Artist 90 Barkley Hendricks Portraiture Photorealistic Painting



Barkley Hendricks (1945) was a contemporary American painter who made pioneering contributions to black portraiture and conceptualism. He is best known for his realist and post-modern portraits of people of color living in urban areas beginning in the 1960s and 70s and continuing to the present. While he worked in a variety of media and genres throughout his career (from photography to landscape painting), Hendricks' best known work took the form of life-sized painted oil portraits of Black Americans.


Trevor Schoonmaker, the organizing curator for Hendricks’ traveling exhibition Barkley L. Hendricks: Birth of the Cool said, “His bold portrayal of his subject’s attitude and style elevates the common person to celebrity status. Cool, empowering, and sometimes confrontational, Hendricks’ artistic privileging of a culturally complex black body has paved the way for today’s younger generation of artists.”



Barkley L. Hendricks’ socially charged work has spanned drastically diverse cultural climates, from the Black Power movement of the 1960s through the election of the United States’ first black president.


While touring European museums in the ’60s, a 21-year-old Hendricks was so stricken by the lack of black presence in paintings of the Old Masters that he began his now best known work: life-sized paintings of urban black men (originally subjects from his hometown of Philadelphia) in empowered, classical depictions.



Hendricks became a pioneer of black portraiture that pairs art history with questions of personal identity and cultural heritage.
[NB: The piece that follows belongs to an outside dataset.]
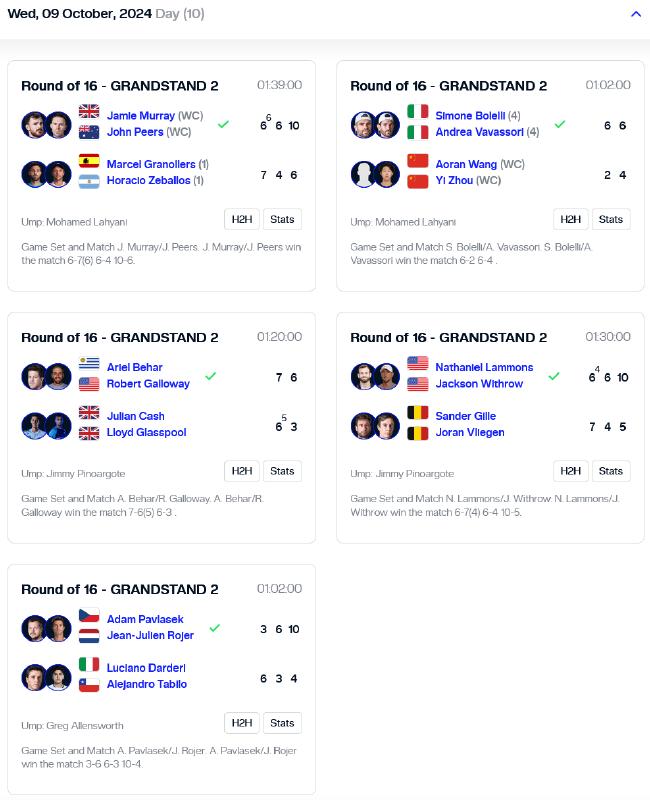650x800 pixels.
Task: Click the Chinese flag next to Aoran Wang
Action: click(x=417, y=161)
Though primarily a painter, Hendricks credits photography as a key to his practice, which he studied under Walker Evans and often uses as reference to create his stunning, photorealistic portraits


His painted figures are spatially isolated yet sartorially and attitudinally in touch with vital issues of the day.


“His portraits have always been people of the time,” says Elisabeth Sann, a director at Jack Shainman Gallery who has worked closely with the artist.